At the same time, Turning Point: Stalingrad introduces a second type of combat entity, termed assets.  They are combat forces that do not exist on their own, only as smaller entities that can be attached to the real units, moving with them, and loosing steps to satisfy calls for losses in combat, and otherwise sharing the fate of the parent unit.  As with the game's treatment of unit strength, there is a precedent: Veteran players will remember how Joe Balkowski's The Korean War (Victory Games) handles the many loose battalions fielded by the United Nations.

Unlike most twentieth-century operational games, combat takes place within a hex, not between adjacent forces.  When units move into a hex with enemy units, they create a "battle space," and combat is mandatory that player turn.  Resolution accounts not just for the odds but for the raw strength on each side, so that big battles will likely yield different results than smaller ones conducted at similar ratios.

Opposing units can end the battle in the same hex, if the results did not mandate retreat or outright destruction for one side or the other.  In addition, there are no nominal stacking limits in the game, so a player can pour all the troops he wishes into the maelstrom, replicating the cruel killing machine of the historical Stalingrad.

Victory depends on the points scored by the Axis.  That side scores points for inflicting casualties on the Soviets, but only in the Axis Logistical Zone, so that Soviet soldiers who retreat in good order deprive the enemy of points.  He also gets points for controlling off-map boxes representing objectives in the oil-rich Caucasus, similar to Mark Simonitch's Campaign to Stalingrad (Rhino Games).  Of course too, the Axis receives a victory point for each turn that he has a unit, supplied or otherwise, and regardless of Soviet forces in the battle zone, in Stalingrad.

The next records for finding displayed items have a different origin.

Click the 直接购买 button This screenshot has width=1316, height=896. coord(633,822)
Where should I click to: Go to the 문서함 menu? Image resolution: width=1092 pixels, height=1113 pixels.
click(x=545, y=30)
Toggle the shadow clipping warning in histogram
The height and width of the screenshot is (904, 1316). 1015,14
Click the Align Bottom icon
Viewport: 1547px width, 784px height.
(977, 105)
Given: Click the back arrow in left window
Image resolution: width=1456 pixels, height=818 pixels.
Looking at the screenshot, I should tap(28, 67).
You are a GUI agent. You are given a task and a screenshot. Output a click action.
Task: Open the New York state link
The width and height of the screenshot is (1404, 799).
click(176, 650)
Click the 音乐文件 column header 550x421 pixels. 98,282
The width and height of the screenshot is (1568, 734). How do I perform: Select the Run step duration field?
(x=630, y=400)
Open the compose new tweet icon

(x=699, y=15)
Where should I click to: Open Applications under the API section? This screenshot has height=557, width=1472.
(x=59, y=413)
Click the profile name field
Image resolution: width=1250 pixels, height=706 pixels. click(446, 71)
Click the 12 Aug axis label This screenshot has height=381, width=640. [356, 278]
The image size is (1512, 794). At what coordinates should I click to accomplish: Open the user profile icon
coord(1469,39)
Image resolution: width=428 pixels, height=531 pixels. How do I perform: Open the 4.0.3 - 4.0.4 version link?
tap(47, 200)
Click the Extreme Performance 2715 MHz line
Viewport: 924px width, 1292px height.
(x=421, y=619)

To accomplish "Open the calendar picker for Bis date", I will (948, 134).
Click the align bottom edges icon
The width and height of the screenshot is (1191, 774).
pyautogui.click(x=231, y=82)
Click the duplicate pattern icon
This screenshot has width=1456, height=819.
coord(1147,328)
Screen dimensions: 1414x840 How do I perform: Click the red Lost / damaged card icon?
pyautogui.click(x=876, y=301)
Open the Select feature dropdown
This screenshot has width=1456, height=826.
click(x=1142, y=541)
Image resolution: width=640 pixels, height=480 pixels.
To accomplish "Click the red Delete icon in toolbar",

With each game, the relative importance of the Don, Caucasus and Stalingrad victory objectives changes, depending on Führer Directives.  Based on a pregame die roll, the Axis player assigns multipliers to the primary and secondary objectives at the end of the game.

The designer adds in special rules for potent but relatively immobile anti-tank assets, and for the decisive blow of the USSR's Operation Uranus offensive.  Outside of that, the basic systemic elements carry Stalingrad: Pivot on the Volga.

This is an impressive effort that players should enjoy, and play repeatedly.  As its developer, I am happy to say that the designer has done most of my work for me, before I ever saw the game.